Мужчина, глянув на кулак Андрея, поспешно закинул веревку на плечо, засунул язык в рот, и порывисто развернувшись, продолжил свой путь, с тем же достоинством и все так же ступая неспешно, будто в целом ему было наплевать и на кулак, и на коридор, и на веревку на собственной шее.
— Ты, зачем его окликала? — спросил меня Андрей, когда мы вновь продолжили движение.
— Да, так…, - все еще испуганно поглядывая вслед безумцу, ответила я. — Хотела узнать из какого он времени и почему до сих пор не ушел?
— И так понятно из какого времени, — отметил Андрей и негромко засмеялся. — Века из девятнадцатого, видала же на нем сюртук какой замызганный… Наверно попер у кого-та.
— Да, вроде не похож он на воришку, — оглядывая сзади висельника, его прямую спину и гордую поступь молвила я.
— Эх! Девочка, много ты понимаешь в воришках, — изрек Андрей, а после небольшой паузы добавил, — ну, а не ушел он до сих пор потому как трус… Боится этого самого… Божьего Суда… Наверно представляет себе Бога… такого громадного высоченного великана ждущего когда явится этот вороватый, трусливый висельник, которому он оторвет его головенку… А стоит ли бояться, она ведь у него… глянь Олюсек, и так на бок наклонена, Бог только пальчиком махнет и все… Она уже бестолковая такая и ни кому не нужная вниз свалиться… да покатится… ха. ха. ха, — раскатисто захохотал Андрей.
А я взглянув на образующую тупой угол, голову этого трусливого висельника, тоже засмеялась.
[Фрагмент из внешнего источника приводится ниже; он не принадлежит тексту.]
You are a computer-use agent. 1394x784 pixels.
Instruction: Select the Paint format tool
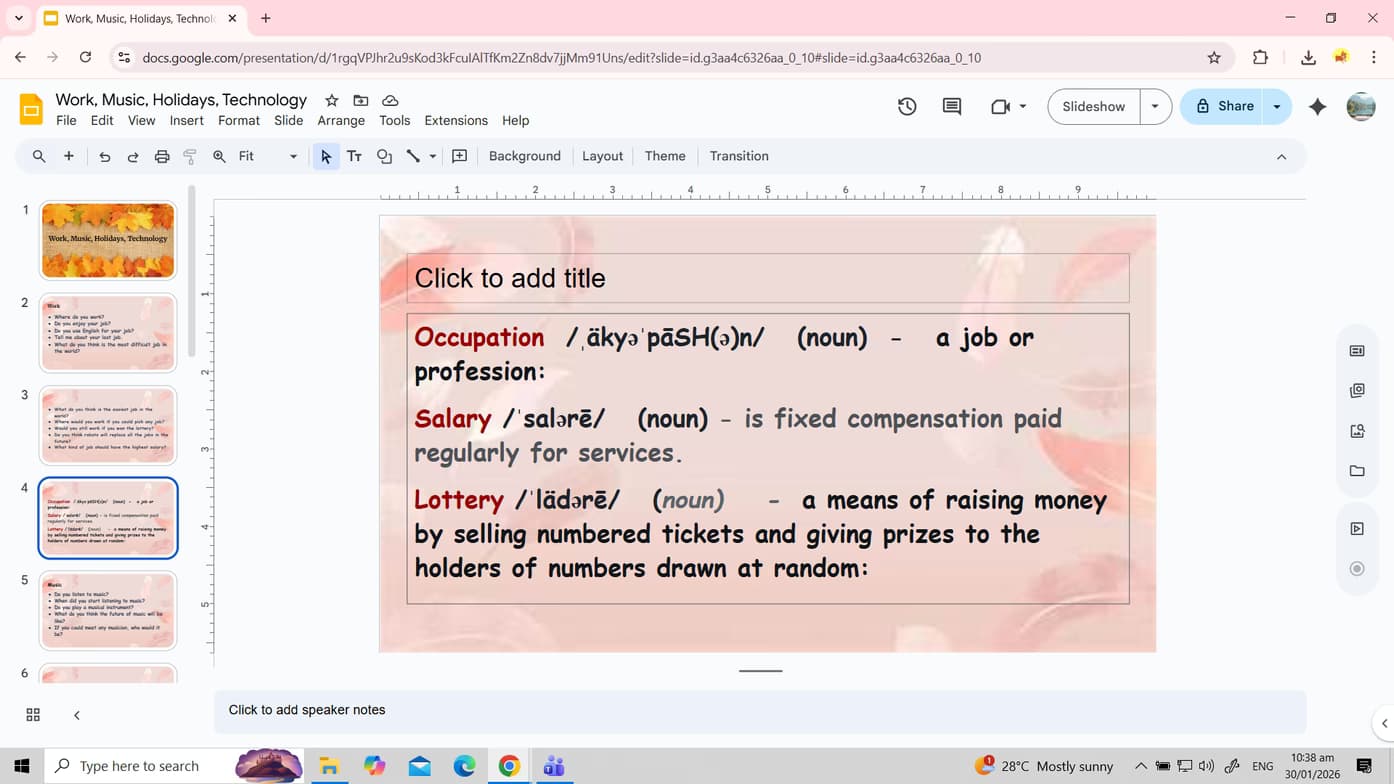pyautogui.click(x=190, y=156)
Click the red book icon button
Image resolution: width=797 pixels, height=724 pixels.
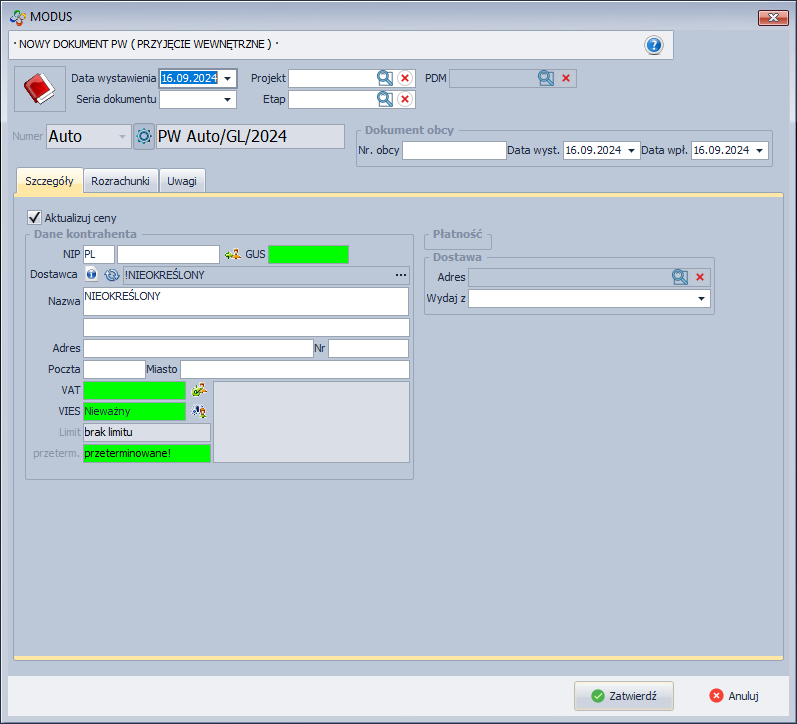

Подумав, что Андрей как всегда прав и голова на шее этого мужчины, как впрочем, и сама шея на плечах его, держится некрепко и все время клонится на бок и маленько вперед, вроде как кивая кому-то или кланяясь.
Не могу сказать точно сколько вот так мы шли… я, Андрей и все остальные самоубийцы… день, месяц, год… а может уже и десятилетие… столетие… Однако дверь заветная, вожделенная, такая для нас всех страстная не желала появляться… проверяя, испытывая нас или просто над нами издеваясь, надсмехаясь.
В коридоре царила все та же предвечерняя серость, продолжало пахнуть гниющей древесиной, со стен осыпалась побелка, оголяя внутренности разваливающихся саманных стен- как растолковал Андрей.